Nymex-traded oil finished Monday at yet another record high, hitting $127.05, after a seesaw trading session that saw crude prices hit alternately by profit-taking and supply concerns.
The U.S. light crude contract for June delivery , which expires on Tuesday, finished at $127.05 after hitting a record intraday peak of $127.82 on Friday.
London Brent crude fell 50 cents at $124.49 a barrel.
"We're probably down on profit-taking here, after recent highs and as the June crude contract expires tomorrow," said Amanda Kurzendoerfer, commodities analyst at Summit Energy Services Inc in Louisville, Kentucky.
OPEC President Chakib Khelil reiterated recent comments from the cartel that despite record prices, oil markets were well supplied and blamed high prices on speculation, a weak dollar and geopolitical problems.

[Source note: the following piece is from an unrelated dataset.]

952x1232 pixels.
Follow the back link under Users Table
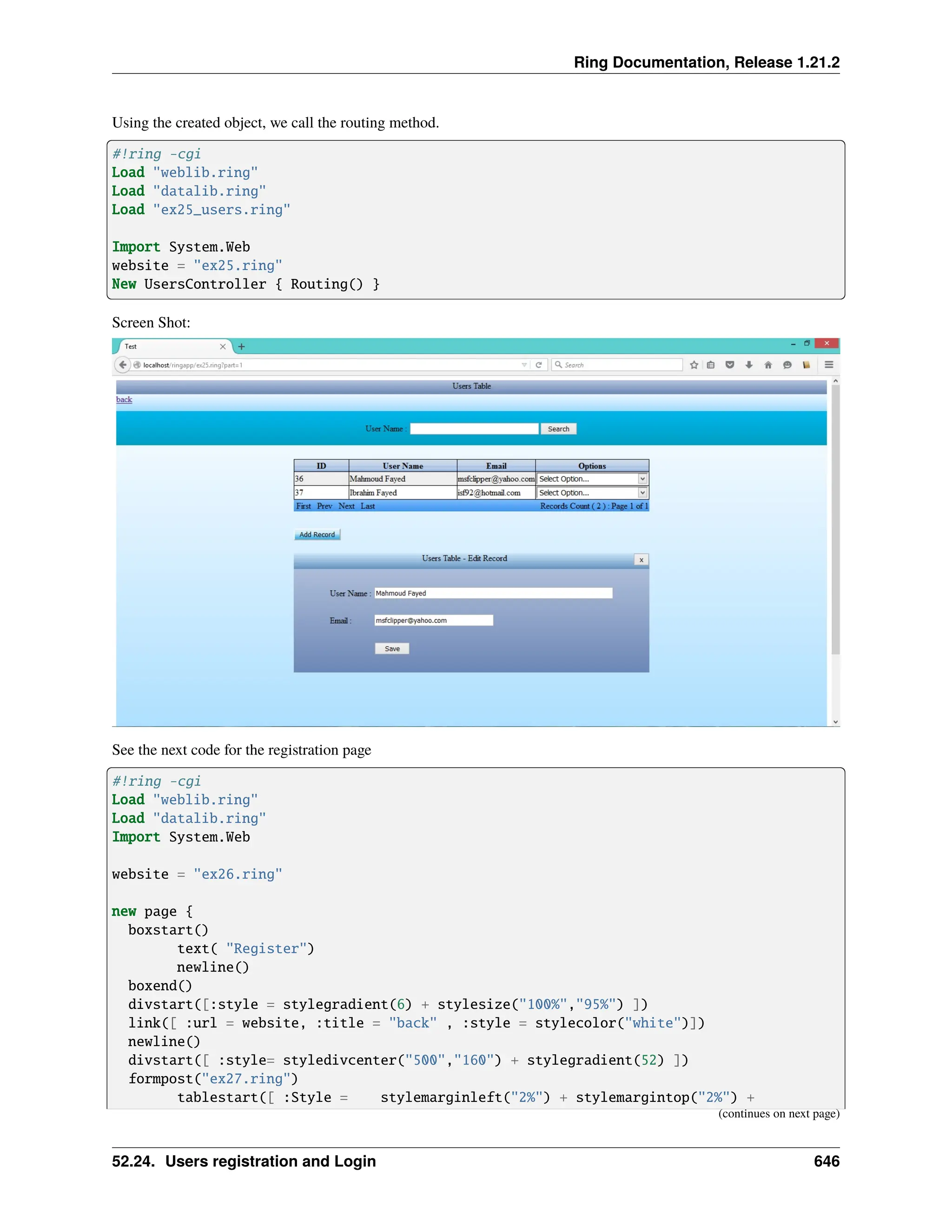(124, 399)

"As for OPEC, indications shows that there is no shortage (of supply)," he said in Algiers.
Khelil said OPEC would not meet before its next scheduled gathering in September and that this meeting was unlikely to result in an output increase.
"All in all, there is little indication that we are on the verge of a major price breakdown," said Edward Meir, analyst at broker MF Global. He said a production increase from top exporter Saudi Arabia, revealed on Friday, was only "token" in terms of extra production.
Saudi Arabia has boosted oil output by 300,000 barrels per day to meet demand and compensate for other producers' lower output, Saudi Oil Minister Ali al-Naimi said on Friday.
On Monday, the Saudi state news agency quoted Naimi as saying that the current level of oil output was fulfilling market demand.
U.S. President George W. Bush said on Saturday he was pleased with the Saudi move, but it was not enough to solve problems in the United States, which has been stung by the global credit crunch and high energy costs.
Oil prices have risen sixfold since 2002 and doubled since last year as rising demand from China and other developing nations has stretched spare production capacity.
Qatar oil minister Abdullah al-Attiyah also insisted there was no need to boost oil supplies to global markets. "The market doesn't need more oil," he said, pointing to a cut in forecast oil demand growth by the International Energy Agency.
"There is more oil in the market than consumers want," said Iraqi oil minister Hussain al-Shahristani, adding the OPEC nation planned to boost total oil exports to 2.3 million barrels per day from 2.0 million bpd by the end of the year.
Diesel has taken center stage in the world energy crunch as tight power supplies in China, South Africa, South America and parts of the Middle East triggered a boom in demand for middle distillates for electric generators.
Chinese demand for imported diesel is expected to rise even further in June after last week's earthquake disrupted gas supplies to major cities and as companies built stockpiles ahead of the summer Olympics.
Investment bank Lehman Brothers warned that record-breaking commodities prices that were drawing in hundreds of billions of dollars in new investments threaten to create an asset bubble.